An applicant for a collection bin license shall file an application therefor with the city clerk, on a form provided by the city, which application shall be forwarded to the director of building, planning and zoning for review. The application shall include, without limitation, the following information:
   A.   The name, mailing address, telephone number and electronic mail address of the applicant.
   B.   The name, mailing address, and telephone number of the owner of the property on which the collection bin will be installed or placed, if different.
   C.   The street address of the property on which the collection bin will be installed or placed.
   D.   A site plan or aerial depiction of the property on which the collection bin will be installed or placed, which site plan or aerial depiction shall indicate the location of the proposed collection bin with distances to the nearest lot lines.
   E.   Written authorization from the property owner or authorized management company consenting to the placement of a collection bin on the subject property.
   F.   Payment of an annual nonrefundable collection bin license application fee of twenty five dollars ($25.00). The fee is per bin or up to twenty five (25) square feet of ground area. (Ord. 2016-24, 7-11-2016)

● **Data for this exercise**:
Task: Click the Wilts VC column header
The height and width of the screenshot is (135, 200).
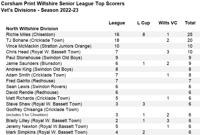Action: 168,23
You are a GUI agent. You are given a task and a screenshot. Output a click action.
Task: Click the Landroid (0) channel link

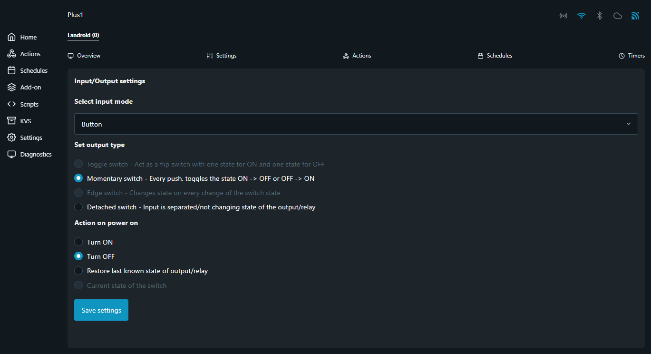click(x=83, y=35)
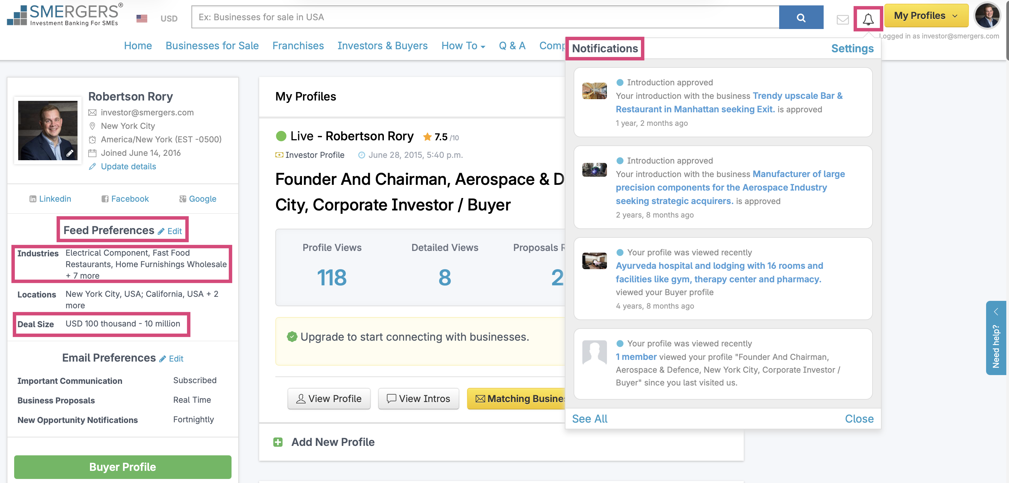Click the green plus Add New Profile icon

(x=278, y=442)
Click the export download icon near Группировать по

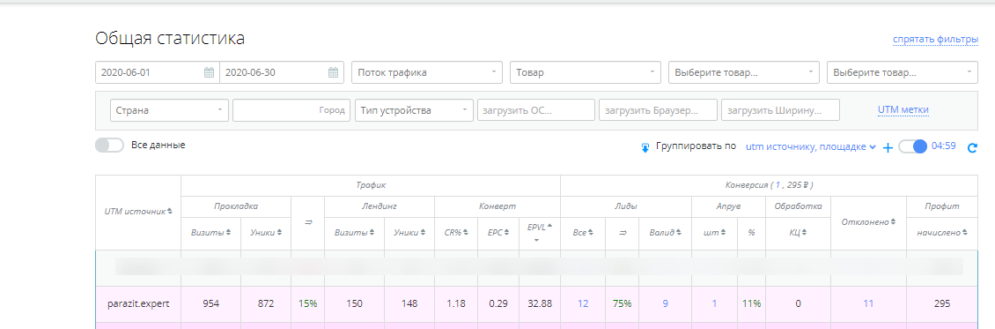[x=645, y=147]
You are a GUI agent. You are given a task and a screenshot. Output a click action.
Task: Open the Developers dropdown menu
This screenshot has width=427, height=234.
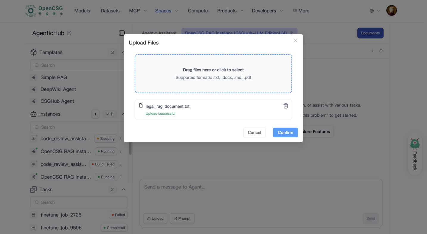(x=267, y=11)
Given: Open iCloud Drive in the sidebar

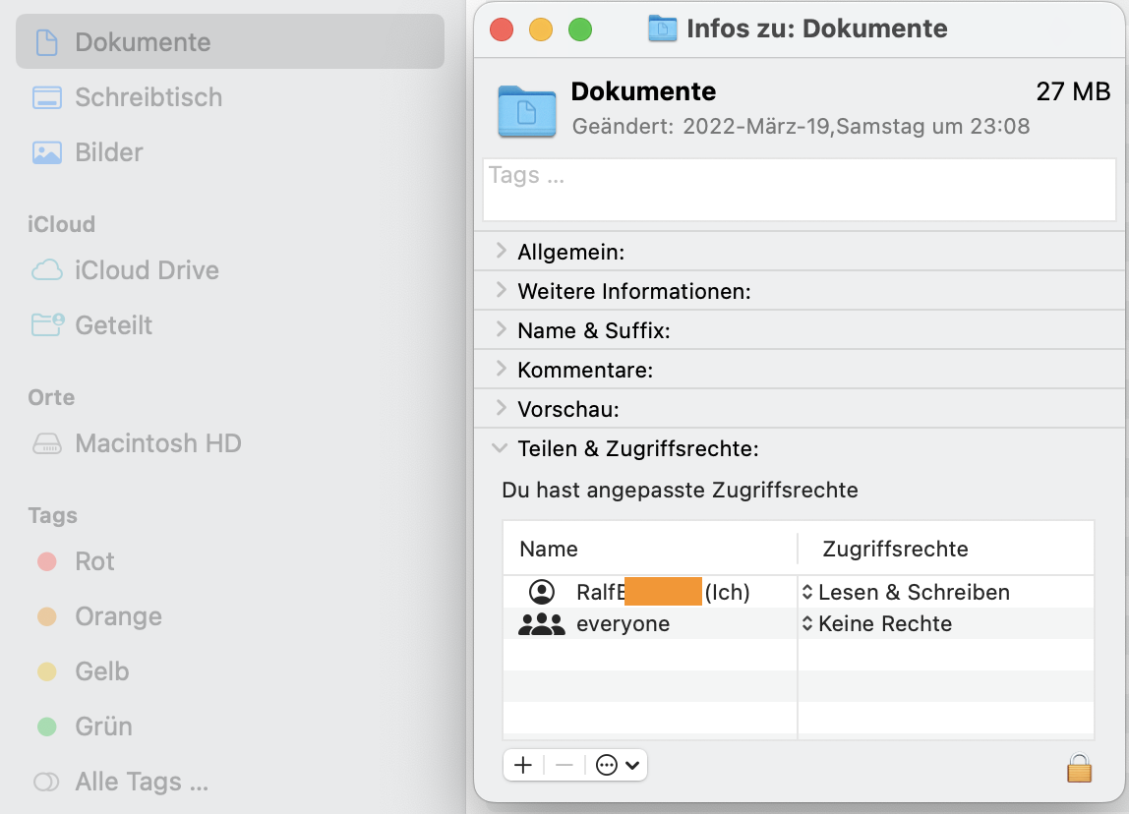Looking at the screenshot, I should [147, 270].

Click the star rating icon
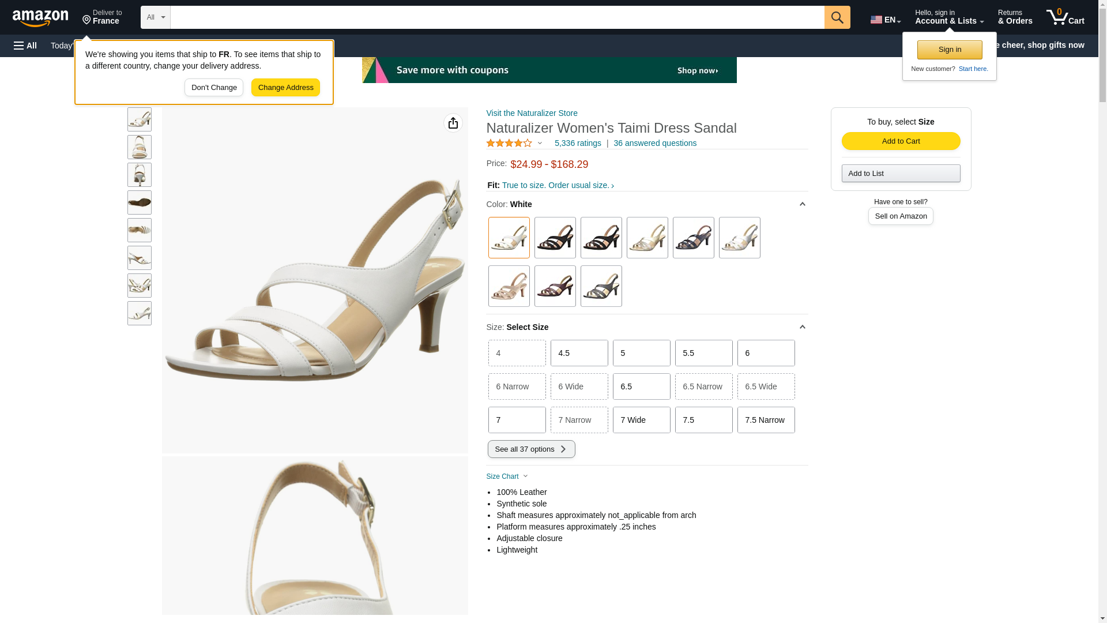[509, 143]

● **Tasks for this exercise**:
A - According to the collection bin passage, what contact details about the applicant must the application include?
B - Echo the part of the listing that opens with the line containing "Given: Open iCloud Drive in the sidebar" and continues through the end of the listing, leaving out the pictures.
The collection bin passage and the listing come from separate sources.

● **Solutions to the tasks**:
A -
- Name
- Mailing address
- Telephone number
- Electronic mail address

B -
Given: Open iCloud Drive in the sidebar

Looking at the screenshot, I should [147, 270].

Click the star rating icon
[509, 143]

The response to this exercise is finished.